• TASK OBJECTIVE
Select every line containing the word "Given" from the material, and copy those lines.

Start of SUPPLIED MATERIAL

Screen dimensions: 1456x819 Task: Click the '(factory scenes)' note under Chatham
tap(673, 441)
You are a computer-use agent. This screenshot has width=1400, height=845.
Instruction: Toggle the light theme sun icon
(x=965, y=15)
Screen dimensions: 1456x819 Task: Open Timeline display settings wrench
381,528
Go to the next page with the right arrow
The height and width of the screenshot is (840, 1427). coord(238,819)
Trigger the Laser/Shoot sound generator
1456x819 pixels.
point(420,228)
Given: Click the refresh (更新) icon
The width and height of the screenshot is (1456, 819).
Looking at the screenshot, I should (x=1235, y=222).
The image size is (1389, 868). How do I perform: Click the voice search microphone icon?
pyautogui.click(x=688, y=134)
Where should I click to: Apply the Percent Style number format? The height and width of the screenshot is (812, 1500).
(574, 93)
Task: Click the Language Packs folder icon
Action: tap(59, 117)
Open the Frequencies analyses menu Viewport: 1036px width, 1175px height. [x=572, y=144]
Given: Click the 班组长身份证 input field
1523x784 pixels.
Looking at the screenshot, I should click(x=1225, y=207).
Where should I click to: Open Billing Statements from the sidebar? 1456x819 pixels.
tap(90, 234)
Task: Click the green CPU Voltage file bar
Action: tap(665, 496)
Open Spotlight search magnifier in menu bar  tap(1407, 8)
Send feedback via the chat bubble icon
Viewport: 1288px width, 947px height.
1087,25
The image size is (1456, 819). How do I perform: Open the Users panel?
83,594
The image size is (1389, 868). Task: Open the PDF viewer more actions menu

End of SUPPLIED MATERIAL

• REPLY
Given: Click the refresh (更新) icon
Given: Click the 班组长身份证 input field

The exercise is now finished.